Il doit en être ainsi pour quiconque est amené à tuer de cette façon ; cela doit paraître plus fort que le destin : un impératif biologique. La maladie du sommeil vous tombe dessus. Et après avoir tué une fois, vous savez qu’il est impossible de ne pas recommencer.

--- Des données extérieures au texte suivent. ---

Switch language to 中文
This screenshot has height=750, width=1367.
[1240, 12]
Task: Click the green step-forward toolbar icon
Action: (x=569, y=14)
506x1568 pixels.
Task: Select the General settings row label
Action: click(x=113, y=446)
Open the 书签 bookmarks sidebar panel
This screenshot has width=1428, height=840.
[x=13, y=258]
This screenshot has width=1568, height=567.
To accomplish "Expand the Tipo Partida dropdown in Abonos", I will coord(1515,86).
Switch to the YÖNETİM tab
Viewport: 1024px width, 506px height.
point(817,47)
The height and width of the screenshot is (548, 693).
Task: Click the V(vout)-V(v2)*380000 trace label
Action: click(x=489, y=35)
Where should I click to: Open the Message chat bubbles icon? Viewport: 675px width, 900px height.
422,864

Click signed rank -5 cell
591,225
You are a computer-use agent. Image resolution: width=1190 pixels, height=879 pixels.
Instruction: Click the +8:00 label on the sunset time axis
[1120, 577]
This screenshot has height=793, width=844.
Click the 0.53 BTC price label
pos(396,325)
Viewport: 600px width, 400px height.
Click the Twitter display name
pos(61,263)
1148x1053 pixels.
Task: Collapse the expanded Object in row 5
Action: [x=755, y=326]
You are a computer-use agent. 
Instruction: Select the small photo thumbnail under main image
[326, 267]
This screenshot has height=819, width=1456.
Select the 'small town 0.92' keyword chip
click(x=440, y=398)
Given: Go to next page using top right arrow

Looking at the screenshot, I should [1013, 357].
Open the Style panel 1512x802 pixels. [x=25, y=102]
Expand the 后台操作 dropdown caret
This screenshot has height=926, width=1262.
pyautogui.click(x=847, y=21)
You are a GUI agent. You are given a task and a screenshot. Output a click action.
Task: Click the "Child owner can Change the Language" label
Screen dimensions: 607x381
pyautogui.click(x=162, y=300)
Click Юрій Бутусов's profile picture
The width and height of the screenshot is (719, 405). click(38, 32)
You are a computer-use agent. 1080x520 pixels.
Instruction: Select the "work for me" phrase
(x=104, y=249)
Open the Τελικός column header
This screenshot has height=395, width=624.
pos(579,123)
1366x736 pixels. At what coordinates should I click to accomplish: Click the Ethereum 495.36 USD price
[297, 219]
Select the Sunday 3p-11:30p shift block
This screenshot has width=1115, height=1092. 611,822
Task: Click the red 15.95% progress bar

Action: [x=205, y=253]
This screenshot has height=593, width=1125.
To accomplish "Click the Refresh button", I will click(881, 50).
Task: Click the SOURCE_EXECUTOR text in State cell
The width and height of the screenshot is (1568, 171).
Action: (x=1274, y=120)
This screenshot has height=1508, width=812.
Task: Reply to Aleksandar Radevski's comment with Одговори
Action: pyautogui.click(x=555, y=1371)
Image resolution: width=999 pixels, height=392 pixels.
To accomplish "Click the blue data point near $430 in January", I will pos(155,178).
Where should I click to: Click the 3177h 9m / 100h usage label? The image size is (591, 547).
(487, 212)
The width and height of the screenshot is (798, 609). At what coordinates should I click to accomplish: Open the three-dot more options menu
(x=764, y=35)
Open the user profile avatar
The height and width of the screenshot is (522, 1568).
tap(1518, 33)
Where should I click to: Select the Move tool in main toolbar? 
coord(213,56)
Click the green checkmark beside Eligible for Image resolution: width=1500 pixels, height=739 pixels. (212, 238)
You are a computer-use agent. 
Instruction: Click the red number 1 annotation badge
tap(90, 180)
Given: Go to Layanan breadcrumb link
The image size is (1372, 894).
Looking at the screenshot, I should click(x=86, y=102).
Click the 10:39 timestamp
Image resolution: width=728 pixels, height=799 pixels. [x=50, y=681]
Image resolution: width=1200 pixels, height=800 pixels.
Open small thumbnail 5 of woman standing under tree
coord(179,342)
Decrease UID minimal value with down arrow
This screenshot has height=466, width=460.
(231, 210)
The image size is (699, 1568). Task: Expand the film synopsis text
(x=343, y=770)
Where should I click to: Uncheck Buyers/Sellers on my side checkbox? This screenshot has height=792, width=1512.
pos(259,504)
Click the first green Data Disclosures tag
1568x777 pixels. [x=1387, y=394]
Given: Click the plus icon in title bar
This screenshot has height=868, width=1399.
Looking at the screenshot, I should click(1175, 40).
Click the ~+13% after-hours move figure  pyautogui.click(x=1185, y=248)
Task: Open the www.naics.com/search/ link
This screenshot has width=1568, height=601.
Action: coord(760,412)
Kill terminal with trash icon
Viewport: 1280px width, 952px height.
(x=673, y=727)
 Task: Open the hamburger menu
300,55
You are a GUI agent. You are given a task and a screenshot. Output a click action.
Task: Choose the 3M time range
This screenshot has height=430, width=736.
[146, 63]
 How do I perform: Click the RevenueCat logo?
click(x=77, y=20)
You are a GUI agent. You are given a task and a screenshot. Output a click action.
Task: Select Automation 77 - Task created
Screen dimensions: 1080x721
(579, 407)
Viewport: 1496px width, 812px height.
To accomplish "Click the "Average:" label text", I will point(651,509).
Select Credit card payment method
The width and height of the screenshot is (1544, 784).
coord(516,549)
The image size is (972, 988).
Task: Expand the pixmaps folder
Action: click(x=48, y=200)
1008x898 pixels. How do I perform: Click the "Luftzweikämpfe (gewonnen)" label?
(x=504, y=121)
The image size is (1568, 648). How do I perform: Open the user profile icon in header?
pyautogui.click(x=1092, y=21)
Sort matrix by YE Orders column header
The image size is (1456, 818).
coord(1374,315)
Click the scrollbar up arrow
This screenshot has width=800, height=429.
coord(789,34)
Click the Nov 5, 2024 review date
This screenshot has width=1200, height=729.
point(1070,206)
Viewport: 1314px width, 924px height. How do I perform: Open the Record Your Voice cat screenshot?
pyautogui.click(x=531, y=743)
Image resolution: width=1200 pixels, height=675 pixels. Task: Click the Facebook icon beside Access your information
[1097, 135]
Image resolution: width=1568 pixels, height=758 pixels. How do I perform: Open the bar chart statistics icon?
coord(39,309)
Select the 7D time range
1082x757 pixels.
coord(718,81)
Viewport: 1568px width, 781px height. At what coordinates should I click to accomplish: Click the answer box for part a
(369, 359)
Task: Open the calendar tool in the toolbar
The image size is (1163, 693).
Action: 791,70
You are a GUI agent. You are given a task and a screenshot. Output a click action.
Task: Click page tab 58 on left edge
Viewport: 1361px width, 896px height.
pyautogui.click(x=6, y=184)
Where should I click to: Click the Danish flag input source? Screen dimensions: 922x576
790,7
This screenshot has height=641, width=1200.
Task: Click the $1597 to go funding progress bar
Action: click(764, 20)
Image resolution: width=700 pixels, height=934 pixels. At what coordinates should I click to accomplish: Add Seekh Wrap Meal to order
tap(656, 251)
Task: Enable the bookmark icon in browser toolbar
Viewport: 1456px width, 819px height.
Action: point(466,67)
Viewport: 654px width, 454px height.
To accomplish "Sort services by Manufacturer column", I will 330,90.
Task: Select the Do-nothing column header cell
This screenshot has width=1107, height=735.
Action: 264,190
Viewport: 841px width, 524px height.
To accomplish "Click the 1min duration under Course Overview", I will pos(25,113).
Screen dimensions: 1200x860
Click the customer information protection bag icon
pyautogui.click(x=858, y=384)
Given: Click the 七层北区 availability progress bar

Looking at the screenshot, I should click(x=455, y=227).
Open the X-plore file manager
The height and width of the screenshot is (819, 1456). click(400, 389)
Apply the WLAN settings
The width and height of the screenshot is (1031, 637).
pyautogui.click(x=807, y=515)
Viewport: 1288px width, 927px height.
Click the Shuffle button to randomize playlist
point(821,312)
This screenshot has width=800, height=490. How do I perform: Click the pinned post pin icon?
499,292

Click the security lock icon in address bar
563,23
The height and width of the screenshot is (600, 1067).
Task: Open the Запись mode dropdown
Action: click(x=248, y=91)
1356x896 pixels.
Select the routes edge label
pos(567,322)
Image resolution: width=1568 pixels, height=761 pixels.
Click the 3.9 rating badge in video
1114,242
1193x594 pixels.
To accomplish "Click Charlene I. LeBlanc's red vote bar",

Vous vous approchez du berceau sans un bruit, non parce que vous êtes un monstre mais parce que vous êtes quelqu’un de doux. C’est l’un de vos paradoxes. Vous ne supportez pas de faire du mal ou de causer de la souffrance : vous ne laissez aucune meurtrissure, aucune marque. Votre main se tend vers le visage du bébé et… Non, le meurtre n’a pas pour origine un besoin de violence. Le meurtre est innommable : il est à l’image de votre vie, comme une chose inévitable, de la même manière qu’un croisement fortuit de cellules a créé la singularité de votre conscience. La motivation n’entre même pas en ligne de compte.

Le bébé tourne sa tête toute ronde, ses poings sont fermés comme s’ils cachaient un secret rien que pour vous ; ses yeux ont une clarté noire. Vous aviez choisi ce bébé après avoir regardé dans les maisons et par les fenêtres des chambres d’enfants : il vous a attiré ; il a quelque chose de spécial. Le bébé vous regarde avec son visage de vieux sage ; il expire quand vous inspirez ; vous chancelez une fois, rien qu’une, un peu maladroitement, en vous penchant sur le berceau, et le bébé s’éteint si facilement, vous n’y êtes presque pour rien. Vous étiez là. Vous aimeriez savoir pourquoi.